Mediterraneo orientale Israele manda la nave piattaforma e stoccaggio Energean verso acque contese con il Libano per lo sfruttamento del giacimento di gas sottomarino rivendicato anche da Beirut. Hezbollah minaccia di intervenire.
Il 12 e 13 giugno il mediatore statunitense Amos Hochstein dovrebbe tornare a Beirut per rilanciare il negoziato indiretto sui confini marittimi tra Israele e Libano. Ma l’accelerazione data da Israele, con l’invio della nave piattaforma e stoccaggio Energean verso le acque contese di Karish per avviare lo sfruttamento del giacimento di gas sottomarino rivendicato dai due paesi, ha fatto risalire la tensione a livelli mai toccati negli ultimi anni.
Dall’ipotetico accordo tra due paesi nemici, ora si torna a temere uno scontro militare. «Karish è una nostra risorsa strategica e lo Stato di Israele dà la priorità alla protezione delle sue risorse strategiche ed è pronto a difenderle, in conformità con i suoi diritti», ha proclamato il ministro degli esteri israeliano Yair Lapid. Con i paesi occidentali alla ricerca di fonti di energia alternative a quelle russe, Israele punta con decisione a proporsi tra i nuovi e più importanti esportatori di gas.
Negli anni passati lo Stato ebraico si è proposto come fornitore regionale di gas grazie alla scoperta di giacimenti sottomarini nell’area di suo sfruttamento esclusivo. E in nome del gas ha concluso un’alleanza, anche militare, con Cipro e Grecia in contrasto con le simili ambizioni della Turchia. Quindi è esplosa la disputa sul gas sottomarino al confine con il Libano. Per il piccolo paese dei cedri, devastato da una crisi economica e finanziaria senza precedenti che ha impoverito larghi strati della popolazione, incassare miliardi di dollari dalla vendita di quel gas è ossigeno. Tuttavia, lo scontro tra Israele e il movimento sciita Hezbollah non ha permesso sino ad oggi esiti concreti.

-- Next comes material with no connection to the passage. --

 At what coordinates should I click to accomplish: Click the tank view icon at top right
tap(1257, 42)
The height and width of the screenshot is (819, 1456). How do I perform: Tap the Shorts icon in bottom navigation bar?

Il nocciolo della controversia ha a che fare con la risoluzione 6433 del 2011 che definisce i confini della zona economica esclusiva libanese. L’area interessata è tra le cosiddette linee 23 e 29. Il Libano inizialmente ha richiesto 860 kmq di territorio nell’area marittima contesa, poi ha rifatto i calcoli e sostenuto che, legge internazionale alla mano, ha diritto ad altri 1.430 kmq, inclusa parte di Karish e del suo gas. Beirut afferma che il giacimento si sovrappone parzialmente alle sue acque marittime e che Israele ha fatto un passo unilaterale prima che fosse firmato un accordo sui confini marittimi. La Energean non è entrata nelle acque contese ma il suo invio ha comunque arroventato il Libano. «Ogni attività esercitata da attori militari ed economici israeliani nell’area delle acque contese tra Libano e Israele sarà considerata un’azione ostile», ha ammonito il presidente libanese Aoun.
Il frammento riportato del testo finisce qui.